Objective: Reproduce each of the following entries word for word.

Data for processing:
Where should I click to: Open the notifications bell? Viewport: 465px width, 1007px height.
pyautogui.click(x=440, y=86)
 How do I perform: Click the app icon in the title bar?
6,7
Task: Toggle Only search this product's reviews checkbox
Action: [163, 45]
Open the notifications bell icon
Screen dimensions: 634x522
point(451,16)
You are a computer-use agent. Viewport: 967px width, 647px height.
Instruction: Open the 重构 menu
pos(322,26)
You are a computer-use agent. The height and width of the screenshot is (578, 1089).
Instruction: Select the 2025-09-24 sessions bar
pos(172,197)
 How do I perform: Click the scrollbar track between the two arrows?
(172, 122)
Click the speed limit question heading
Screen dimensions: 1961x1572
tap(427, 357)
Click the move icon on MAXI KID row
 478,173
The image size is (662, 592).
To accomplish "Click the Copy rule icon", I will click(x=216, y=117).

Exercise solution:
Where should I click to: Open the notifications bell? Viewport: 465px width, 1007px height.
pyautogui.click(x=440, y=86)
 How do I perform: Click the app icon in the title bar?
6,7
Task: Toggle Only search this product's reviews checkbox
Action: [163, 45]
Open the notifications bell icon
Screen dimensions: 634x522
point(451,16)
You are a computer-use agent. Viewport: 967px width, 647px height.
Instruction: Open the 重构 menu
pos(322,26)
You are a computer-use agent. The height and width of the screenshot is (578, 1089).
Instruction: Select the 2025-09-24 sessions bar
pos(172,197)
 How do I perform: Click the scrollbar track between the two arrows?
(172, 122)
Click the speed limit question heading
Screen dimensions: 1961x1572
tap(427, 357)
Click the move icon on MAXI KID row
 478,173
The image size is (662, 592).
To accomplish "Click the Copy rule icon", I will click(x=216, y=117).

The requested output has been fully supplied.